Consistency of Characters, Objects, and Styles with Generative AI

AI Tutorial

Aug 08, 2023

💡 Consistency!

This is one of the major challenges left for Generative AI: the ability to create consistent characters, objects, and styles across different generations. Well, this and generating hands with five fingers 😂

I'm sure in the near future, Generative AIs would be able to create an abstraction layer that allows us to define/generate our characters, objects, and styles, and then reference them for composing different scenes, photographs or even videos.

Can you imagine the possibilities this will bring when it really works well? From "simple" tasks like consistently generating our character or a scenario in different views and comic panels, to dreaming of a near future where we can generate photorealistic movies and video games simply through natural language and gestures.

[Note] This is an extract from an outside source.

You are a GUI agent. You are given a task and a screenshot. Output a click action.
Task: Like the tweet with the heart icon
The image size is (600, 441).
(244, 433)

Anyway, let's stay grounded and see what we can do today to try and force consistent generations. Let's get to it!

1. Consistency Thanks to a Highly Detailed Prompt

Your main weapon to achieve character consistency across different generations, and therefore the first one you should learn, is quite obvious: you must describe the prompt with extreme detail and care. You must ensure that your prompt contains at least all this information and repeat it as necessary in each new image you generate:

General style of the image: is it a comic? Is it a realistic photograph? Etc.
Description of the character appearing in the image: age, physical characteristics, hair color, etc.
Character's clothing.
Character's action: what are they doing and how are they positioned?
Location: where is the character?

An example of a prompt, which could perfectly work for a comic panel, would be this:

"comic book panel, Daniel, 10 years old blond boy, wearing a brown coat, with his back to the camera, in front on a Manor house, wide angle, Travis Charest, Phil Noto, Gary Millidge, sepia color, high contrast --ar 3:2 --v 5.2"

I've even gone to the trouble of giving him a name, Daniel. Interestingly, this is a trick that seems to work by somehow forcing the model to move to a very specific place in the latent space: where the "Blond-haired Daniels" reside 😃

From here, it will be a matter of maintaining those parts of the prompt that describe the character and the style; and only changing those that describe the character's action and location. Examples:

"comic book panel, Daniel, 10 years old blond boy, wearing a brown coat, kneeling before a tombstone, sad, in a cemetery with scary trees, wide angle, Travis Charest, Phil Noto, Gary Millidge, sepia color, high contrast --v 5.2"

“comic book panel, Daniel, 10 years old blond boy, wearing a brown coat, opening a chest in the cellar of a Manor house, wide angle, Travis Charest, Phil Noto, Gary Millidge, sepia color, high contrast --ar 5:4 --v 5.2"

"comic book panel, a magic glowing key in a young hand, close up shot, Travis Charest, Phil Noto, Gary Millidge, sepia color, high contrast --ar 4:5 --v 5.2"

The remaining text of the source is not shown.